* Selected passage

┄┄┄┄┄┄┄┄┄┄

在下面的命令中，super和this之间的区别？

Question

What is the difference between these commands when I have a class A and a Class B where B extends A , and they have a common instance variable size and the commands below are called from a method printSize1 inside B?

class A {
    protected int size;
}

class B extends A {
    protected int size=7; 

    public void printSize1() {
        System.out.println(((A)this).size)
        System.out.println(super.size);
    }
}

Also I have the same question with these two. I have a class A and a class B where B extends A, and they both have a method with the same name printSize and an instance variable size and the below commands are called from a method printSize2 inside class B.

class A {
    protected int size;

    public void printSize() {
        System.out.println("Size=" + size);
    }
}

class B extends A {
    protected int size=7;

    public void printSize2 {
        ((A) this).printSize();
        super.printSize();
    }

    public void printSize() {
       System.out.println ("MSize="+size);
    }
}

Answer 1

i have a class A and a Class B where B extends A which they have a common instance variable size

No, they don't. They have separate instance variables called size . One is in the part of the object associated with A, and the other is in the part of the object associated with B. Let's call them A$size and B$size . For them to have a common instance variable, you'd remove the declaration of size from B so they're both using A$size .

┄┄┄┄┄┄┄┄┄┄

[Data listing]
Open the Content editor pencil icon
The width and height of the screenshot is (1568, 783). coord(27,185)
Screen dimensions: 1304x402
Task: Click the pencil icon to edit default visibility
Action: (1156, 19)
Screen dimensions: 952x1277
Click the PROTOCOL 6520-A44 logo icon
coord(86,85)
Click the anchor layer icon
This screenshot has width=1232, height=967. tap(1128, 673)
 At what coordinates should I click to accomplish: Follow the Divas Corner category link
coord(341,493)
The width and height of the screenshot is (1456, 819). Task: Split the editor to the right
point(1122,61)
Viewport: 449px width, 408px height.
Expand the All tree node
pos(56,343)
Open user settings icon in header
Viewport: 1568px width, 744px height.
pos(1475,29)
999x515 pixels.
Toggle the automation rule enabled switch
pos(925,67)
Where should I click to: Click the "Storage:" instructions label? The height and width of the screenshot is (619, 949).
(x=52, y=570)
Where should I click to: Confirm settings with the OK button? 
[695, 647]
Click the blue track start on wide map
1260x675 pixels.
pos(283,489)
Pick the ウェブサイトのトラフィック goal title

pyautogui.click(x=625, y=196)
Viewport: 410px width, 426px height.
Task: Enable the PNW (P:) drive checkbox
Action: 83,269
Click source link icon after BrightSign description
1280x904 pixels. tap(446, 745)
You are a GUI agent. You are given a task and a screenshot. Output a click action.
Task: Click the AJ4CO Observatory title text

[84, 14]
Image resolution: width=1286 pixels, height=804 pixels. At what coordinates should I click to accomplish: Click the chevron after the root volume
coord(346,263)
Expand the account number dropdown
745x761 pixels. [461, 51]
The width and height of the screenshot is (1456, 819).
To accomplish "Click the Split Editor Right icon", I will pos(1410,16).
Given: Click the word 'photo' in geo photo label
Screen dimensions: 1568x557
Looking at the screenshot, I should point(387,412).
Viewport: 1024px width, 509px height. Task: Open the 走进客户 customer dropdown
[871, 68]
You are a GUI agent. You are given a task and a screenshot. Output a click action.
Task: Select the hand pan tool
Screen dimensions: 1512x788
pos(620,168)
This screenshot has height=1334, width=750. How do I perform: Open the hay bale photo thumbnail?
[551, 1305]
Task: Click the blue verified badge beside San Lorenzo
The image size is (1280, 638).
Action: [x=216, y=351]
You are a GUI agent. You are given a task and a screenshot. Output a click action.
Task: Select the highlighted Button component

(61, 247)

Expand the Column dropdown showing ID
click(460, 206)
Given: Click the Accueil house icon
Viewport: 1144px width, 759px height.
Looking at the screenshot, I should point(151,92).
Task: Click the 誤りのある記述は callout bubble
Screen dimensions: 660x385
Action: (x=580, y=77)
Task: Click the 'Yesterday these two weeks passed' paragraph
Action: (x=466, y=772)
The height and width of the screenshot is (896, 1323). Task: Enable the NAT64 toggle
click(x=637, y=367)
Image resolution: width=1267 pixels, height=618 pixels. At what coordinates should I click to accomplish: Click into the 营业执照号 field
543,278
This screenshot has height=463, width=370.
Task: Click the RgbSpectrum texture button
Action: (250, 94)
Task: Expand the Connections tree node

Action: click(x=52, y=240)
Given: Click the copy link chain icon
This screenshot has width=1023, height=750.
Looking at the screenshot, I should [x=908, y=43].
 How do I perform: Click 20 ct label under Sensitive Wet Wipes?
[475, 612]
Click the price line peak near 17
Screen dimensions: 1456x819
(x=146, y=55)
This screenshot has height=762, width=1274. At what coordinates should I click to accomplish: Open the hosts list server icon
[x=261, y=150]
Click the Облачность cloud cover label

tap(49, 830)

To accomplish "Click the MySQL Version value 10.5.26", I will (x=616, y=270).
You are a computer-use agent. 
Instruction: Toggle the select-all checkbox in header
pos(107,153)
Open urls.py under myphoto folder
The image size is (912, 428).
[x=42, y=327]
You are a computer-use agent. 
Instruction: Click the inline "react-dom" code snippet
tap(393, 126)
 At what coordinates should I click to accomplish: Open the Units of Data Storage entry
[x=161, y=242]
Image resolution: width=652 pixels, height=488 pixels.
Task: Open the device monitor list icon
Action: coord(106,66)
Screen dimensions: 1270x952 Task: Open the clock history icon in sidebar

┄┄┄┄┄┄┄┄┄┄

* Written exercise
Please write what comes next in the Java thread on super versus this, starting right after its last sentence. The records stand apart from the thread and are separate material.

* Result below
Redeclaring an ancestor's non- private instance variable (field) is always a bad idea, because it leads to this sort of confusion.

Both of the below output 0 for your example code, because they're both accessing A$size , which you never assign a value to, so it has the default value 0 :

System.out.println(((A)this).size);  // 0
System.out.println(super.size);      // 0

So the question is: Why are they both using A$size and not B$size ? Because of the type of the reference we're using to look up size . In both cases, the type of the reference is A , because the type of (A)this is A (via cast) and the type of super in a method in B is also A . Since the type of the reference is A , it's A 's size that gets used.

In this particular case there isn't much of a difference between the two, but there would be if you added another layer to the hierarchy:

class A {
    protected int size = 1;
}
class B extends A {
    protected int size = 2;
}
class C extends B {
    protected int size = 3;

    void printSize() {
        System.out.println(((A)this).size);  // 1
        System.out.println(super.size);      // 2
        System.out.println(this.size);       // 3
    }
}

Moral of the story: Don't redeclare instance variables declared by an ancestor (unless the ancestor's version is private ).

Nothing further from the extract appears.